(Beginning of DATA UNDER STUDY)
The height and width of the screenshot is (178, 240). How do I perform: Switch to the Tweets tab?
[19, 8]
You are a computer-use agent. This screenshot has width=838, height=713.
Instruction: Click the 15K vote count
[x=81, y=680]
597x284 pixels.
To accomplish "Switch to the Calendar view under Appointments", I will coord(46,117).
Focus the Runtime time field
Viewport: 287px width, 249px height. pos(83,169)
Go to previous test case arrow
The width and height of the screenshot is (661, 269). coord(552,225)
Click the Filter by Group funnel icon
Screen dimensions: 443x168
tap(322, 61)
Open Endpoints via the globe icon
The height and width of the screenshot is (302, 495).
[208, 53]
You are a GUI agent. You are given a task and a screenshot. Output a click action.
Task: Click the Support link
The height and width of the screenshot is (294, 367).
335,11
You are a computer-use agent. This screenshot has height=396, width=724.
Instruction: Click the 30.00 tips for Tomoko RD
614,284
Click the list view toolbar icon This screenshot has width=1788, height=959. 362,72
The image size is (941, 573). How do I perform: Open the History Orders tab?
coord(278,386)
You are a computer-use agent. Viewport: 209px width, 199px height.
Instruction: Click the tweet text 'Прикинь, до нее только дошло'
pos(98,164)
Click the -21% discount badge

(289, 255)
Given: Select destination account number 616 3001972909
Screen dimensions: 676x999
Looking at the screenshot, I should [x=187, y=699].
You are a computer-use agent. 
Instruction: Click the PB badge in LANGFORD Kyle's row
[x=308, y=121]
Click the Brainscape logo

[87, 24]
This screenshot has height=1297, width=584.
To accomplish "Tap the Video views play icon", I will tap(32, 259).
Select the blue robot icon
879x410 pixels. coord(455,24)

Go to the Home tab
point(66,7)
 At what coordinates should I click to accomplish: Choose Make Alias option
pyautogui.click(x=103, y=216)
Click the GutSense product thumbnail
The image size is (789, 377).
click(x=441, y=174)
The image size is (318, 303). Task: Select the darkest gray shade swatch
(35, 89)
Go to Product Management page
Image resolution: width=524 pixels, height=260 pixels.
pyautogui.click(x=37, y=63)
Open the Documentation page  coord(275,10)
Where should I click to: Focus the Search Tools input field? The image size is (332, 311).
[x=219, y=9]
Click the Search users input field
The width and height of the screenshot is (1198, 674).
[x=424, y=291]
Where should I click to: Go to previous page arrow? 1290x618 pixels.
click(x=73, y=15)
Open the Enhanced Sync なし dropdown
(End of DATA UNDER STUDY)
*TASK*. Line count for "This": give the number of lines in the data above that include it, and nothing else.

*RESPONSE BOX*. 4